ROAD VEHICLES ANTI-THEFT SECURITY DEVICE BASED ON AUTOMOTIVE EMBEDDED SYSTEMS SOFTWARE

Abstract

ROAD VEHICLES ANTI-THEFT SECURITY DEVICE BASED ON AUTOMOTIVE EMBEDDED SYSTEMS SOFTWARE as an anti-theft device for the automotive field, acting as a tool to aid in the recovery and protection of the asset; an electronic device connected to an embedded automotive network, which acts autonomously or receive remote commands to avoid the next ignition cycles and/or adding limitations regarding the performance and nominal working load of the protected vehicles. The modular hardware couples with different expansion boards that allows the adoption of several wireless data transmission technologies such as GPRS, GSM, LTE, WiFi, Bluetooth, LoRa, ZigBee, SigFox and satellite communication; the effect of anti-theft activation via software remains active even when the transgressor removes the device completely from the vehicle. The Over-The-Air (OTA) update feature makes it possible to load new security strategies in the hardware, consequently increasing the difficulty of carrying out vehicle's theft.

Claims

1. A ROAD VEHICLE ANTI-THEFT SECURITY DEVICE BASED ON AUTOMOTIVE EMBEDDED SYSTEMS SOFTWARE, characterized by its highly innovative software based anti-theft strategy with permanent effect to inhibit the next ignition cycle, add limitations regarding the vehicle's performance, resulting in the vehicle shutdown and immobilization without the need of an external electromechanical device, which is possible due to its direct interface with the known technologies for embedded automotive network.
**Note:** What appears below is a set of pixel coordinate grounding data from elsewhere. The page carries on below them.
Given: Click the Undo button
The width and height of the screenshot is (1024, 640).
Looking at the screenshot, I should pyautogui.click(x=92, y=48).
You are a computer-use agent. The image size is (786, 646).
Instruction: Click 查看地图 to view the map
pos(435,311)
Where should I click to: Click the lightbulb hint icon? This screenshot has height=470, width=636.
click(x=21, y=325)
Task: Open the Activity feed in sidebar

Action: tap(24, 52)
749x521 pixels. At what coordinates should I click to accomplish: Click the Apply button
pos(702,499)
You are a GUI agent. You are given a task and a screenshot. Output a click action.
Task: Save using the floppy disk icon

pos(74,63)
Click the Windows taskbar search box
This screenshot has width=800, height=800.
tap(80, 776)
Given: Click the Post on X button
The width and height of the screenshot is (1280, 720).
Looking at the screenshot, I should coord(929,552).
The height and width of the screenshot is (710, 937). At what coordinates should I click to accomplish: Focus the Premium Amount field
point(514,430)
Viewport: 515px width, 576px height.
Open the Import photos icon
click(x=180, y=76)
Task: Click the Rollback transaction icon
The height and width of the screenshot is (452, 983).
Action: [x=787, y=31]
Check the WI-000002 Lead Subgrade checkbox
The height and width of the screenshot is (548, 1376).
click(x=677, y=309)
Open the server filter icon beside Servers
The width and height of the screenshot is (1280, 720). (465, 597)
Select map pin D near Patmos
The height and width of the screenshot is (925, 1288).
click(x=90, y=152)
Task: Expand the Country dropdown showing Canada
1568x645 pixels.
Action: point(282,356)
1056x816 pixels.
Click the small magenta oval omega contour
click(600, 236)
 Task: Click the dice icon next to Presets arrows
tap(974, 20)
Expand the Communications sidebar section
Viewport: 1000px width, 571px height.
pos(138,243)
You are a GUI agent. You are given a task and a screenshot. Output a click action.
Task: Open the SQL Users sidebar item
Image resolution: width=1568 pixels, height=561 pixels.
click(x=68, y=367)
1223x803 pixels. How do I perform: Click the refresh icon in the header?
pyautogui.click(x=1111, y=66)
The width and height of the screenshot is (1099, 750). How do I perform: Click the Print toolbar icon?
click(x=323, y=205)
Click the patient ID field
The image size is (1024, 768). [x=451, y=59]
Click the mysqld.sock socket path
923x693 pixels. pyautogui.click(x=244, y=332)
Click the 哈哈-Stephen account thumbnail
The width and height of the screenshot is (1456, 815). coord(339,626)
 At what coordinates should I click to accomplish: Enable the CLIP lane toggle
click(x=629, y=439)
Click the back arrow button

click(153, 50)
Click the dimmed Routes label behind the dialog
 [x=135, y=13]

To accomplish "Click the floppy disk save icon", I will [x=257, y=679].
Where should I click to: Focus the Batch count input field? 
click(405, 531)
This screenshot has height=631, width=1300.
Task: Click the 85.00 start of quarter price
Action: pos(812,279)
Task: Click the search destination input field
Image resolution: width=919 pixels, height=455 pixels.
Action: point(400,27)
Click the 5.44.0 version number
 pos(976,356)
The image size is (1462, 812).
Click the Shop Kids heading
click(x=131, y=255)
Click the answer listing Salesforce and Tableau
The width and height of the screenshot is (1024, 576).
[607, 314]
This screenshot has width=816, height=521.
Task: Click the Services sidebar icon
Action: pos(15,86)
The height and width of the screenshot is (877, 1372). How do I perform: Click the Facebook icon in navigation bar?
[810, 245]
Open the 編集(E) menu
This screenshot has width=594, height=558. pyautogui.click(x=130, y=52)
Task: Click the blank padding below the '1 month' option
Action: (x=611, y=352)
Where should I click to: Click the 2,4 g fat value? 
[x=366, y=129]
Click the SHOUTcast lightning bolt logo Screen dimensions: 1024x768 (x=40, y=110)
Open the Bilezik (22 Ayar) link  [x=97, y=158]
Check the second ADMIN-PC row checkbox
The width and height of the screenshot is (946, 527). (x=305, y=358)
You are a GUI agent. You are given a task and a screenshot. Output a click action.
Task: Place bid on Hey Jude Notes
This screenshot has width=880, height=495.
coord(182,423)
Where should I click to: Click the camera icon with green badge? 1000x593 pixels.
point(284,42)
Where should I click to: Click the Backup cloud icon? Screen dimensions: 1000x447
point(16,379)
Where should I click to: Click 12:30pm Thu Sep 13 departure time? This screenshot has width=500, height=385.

2. The ROAD VEHICLES ANTI-THEFT SECURITY DEVICE BASED ON AUTOMOTIVE EMBEDDED SYSTEMS SOFTWARE, characterized by its software-based unlocking strategy, that as well as stated in claim 1 is performed over the embedded automotive network, restoring factory operating conditions such that in conjunction with claim 1 characterizes a highly innovative anti-theft device in the automotive segment.

3. The ROAD VEHICLES ANTI-THEFT SECURITY DEVICE BASED ON AUTOMOTIVE EMBEDDED SYSTEMS SOFTWARE according to claim 1, characterized by its modular hardware which allows the connection of additional boards carrying wireless modules for remote control of the anti-theft device, wherein several wireless data transmission technologies can be applied to the solution including GPRS, GSM, LTE, WiFi, Bluetooth, LoRa, ZigBee, SigFox and satellite communication.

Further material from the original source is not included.